» **Text passage**
━━━━━━━━

Of course, we don't always feel like shopping on the way home from a long day at work. Which means we go on the weekends. Which means we have to get a taxi. Not to fear, Abdul the taxi man is here!
Jan used Abdul when she first arrived in Abuja last spring and kept his cell number on speed dial. He was very trustworthy, so we could leave our purchases--even our computers--in the car with no fear. During one huge shopping trip to the big market, Abdul walked around with us, carrying items back to the car, helping negotiate prices, and being a general bodyguard. He even offered to drive me to the airport when I flew home for Christmas. He's the only taxi we ever take, for safety purposes.
Our tall, friendly Hausa taxi driver lived with his mom and his sister. He seemed middle-aged and wore hats to cover his balding. His English was limited, so I learned some standard Hausa greetings. He called us during the Muslim Sallah just to wish us a happy public holiday. We gave him a Christmas bonus, and a little extra here and there to show our appreciation.
We also gave him all our glass and plastic bottles. Because there is no such thing as recycling in Nigeria, we have to improvise. Abdul's sister sells palm oil and she stores it in glass and plastic bottles, which she would have to buy if she didn't have a supply. We were all too happy to donate our empty yogurt and cashew bottles to her cause!

━━━━━━━━

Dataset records
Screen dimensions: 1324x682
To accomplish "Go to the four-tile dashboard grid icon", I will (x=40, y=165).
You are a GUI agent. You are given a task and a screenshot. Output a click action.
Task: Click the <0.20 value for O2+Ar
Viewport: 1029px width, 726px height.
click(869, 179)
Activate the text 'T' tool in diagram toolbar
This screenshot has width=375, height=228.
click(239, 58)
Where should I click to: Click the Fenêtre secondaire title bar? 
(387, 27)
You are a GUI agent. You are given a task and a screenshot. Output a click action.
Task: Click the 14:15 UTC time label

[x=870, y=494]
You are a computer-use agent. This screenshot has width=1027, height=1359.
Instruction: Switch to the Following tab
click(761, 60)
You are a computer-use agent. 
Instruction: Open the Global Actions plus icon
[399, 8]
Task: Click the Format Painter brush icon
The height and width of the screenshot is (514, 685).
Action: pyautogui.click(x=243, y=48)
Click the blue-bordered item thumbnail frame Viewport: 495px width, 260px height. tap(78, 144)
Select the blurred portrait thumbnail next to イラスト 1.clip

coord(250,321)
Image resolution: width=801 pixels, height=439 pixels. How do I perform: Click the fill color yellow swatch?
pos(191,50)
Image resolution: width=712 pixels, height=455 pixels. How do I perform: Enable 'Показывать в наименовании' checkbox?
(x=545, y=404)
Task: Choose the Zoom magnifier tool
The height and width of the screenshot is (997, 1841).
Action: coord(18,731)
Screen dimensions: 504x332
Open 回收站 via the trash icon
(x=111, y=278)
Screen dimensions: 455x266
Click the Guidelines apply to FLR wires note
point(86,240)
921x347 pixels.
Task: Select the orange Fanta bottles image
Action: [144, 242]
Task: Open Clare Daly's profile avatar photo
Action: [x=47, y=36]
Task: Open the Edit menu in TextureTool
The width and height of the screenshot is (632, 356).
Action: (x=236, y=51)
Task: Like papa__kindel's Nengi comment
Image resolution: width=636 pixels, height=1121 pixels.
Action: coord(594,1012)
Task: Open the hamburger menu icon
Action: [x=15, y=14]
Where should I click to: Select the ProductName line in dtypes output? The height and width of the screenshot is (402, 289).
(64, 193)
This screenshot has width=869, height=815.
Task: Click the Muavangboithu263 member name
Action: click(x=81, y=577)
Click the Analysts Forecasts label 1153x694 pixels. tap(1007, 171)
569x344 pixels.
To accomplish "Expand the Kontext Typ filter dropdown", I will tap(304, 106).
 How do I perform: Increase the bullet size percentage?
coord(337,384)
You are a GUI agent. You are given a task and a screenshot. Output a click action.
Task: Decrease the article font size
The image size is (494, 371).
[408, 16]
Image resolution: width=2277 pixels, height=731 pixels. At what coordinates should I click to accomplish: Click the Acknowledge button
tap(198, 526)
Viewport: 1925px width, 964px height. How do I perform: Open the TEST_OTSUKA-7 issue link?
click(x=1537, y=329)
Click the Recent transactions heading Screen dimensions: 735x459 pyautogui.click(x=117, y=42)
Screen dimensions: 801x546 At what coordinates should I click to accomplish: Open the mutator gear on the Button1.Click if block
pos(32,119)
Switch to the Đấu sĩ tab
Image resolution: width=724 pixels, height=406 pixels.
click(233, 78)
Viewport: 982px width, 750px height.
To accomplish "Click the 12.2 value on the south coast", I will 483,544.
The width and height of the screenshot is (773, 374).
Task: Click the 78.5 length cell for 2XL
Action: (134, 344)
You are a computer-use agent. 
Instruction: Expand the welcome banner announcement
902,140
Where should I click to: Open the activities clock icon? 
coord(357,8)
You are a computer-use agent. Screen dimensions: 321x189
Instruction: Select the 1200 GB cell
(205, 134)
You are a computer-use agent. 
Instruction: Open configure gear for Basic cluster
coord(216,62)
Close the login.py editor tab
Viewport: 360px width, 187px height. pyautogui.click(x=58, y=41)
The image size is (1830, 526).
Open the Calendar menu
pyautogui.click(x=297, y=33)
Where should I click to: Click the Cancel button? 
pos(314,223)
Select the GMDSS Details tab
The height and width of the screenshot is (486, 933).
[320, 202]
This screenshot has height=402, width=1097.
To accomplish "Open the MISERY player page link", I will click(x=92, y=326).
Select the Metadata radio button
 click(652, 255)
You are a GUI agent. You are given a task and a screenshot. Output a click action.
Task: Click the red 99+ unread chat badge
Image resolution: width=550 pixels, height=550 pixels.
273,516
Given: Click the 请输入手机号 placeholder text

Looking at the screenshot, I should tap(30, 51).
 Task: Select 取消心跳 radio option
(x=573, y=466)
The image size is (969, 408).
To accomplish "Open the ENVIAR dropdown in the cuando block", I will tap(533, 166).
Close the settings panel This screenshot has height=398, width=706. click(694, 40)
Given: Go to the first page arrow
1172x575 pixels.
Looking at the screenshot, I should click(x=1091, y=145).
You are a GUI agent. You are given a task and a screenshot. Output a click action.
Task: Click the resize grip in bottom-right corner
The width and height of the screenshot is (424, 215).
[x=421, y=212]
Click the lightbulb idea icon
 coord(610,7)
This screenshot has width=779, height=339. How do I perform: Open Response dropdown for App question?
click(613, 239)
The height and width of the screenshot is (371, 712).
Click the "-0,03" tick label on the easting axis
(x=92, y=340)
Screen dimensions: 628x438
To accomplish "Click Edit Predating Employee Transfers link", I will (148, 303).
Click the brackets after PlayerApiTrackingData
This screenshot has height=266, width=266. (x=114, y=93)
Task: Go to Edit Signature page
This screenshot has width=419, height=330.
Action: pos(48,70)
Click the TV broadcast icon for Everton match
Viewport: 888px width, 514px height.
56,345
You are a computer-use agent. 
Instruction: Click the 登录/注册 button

━━━━━━━━

» **Requirement 1**
For the passage about Abdul the taxi driver, decide whether each statement agrees with it: (a) Abdul lived with his mom and his sister; (b) Abdul offered to drive the writer to the airport for a trip home at Easter; (c) Abdul's sister sells cashews. For each, answer yes or no and quote the words of the passage that decide it.
» **Requirement 2**
Copy the part of the passage about Abdul the taxi driver that begins at the words "Of course, we" and stops after the words "for safety purposes.".

» **Written solution 1**
(a) Yes: "Our tall, friendly Hausa taxi driver lived with his mom and his sister."
(b) No: "He even offered to drive me to the airport when I flew home for Christmas."
(c) No: "Abdul's sister sells palm oil"

» **Written solution 2**
Of course, we don't always feel like shopping on the way home from a long day at work. Which means we go on the weekends. Which means we have to get a taxi. Not to fear, Abdul the taxi man is here!
Jan used Abdul when she first arrived in Abuja last spring and kept his cell number on speed dial. He was very trustworthy, so we could leave our purchases--even our computers--in the car with no fear. During one huge shopping trip to the big market, Abdul walked around with us, carrying items back to the car, helping negotiate prices, and being a general bodyguard. He even offered to drive me to the airport when I flew home for Christmas. He's the only taxi we ever take, for safety purposes.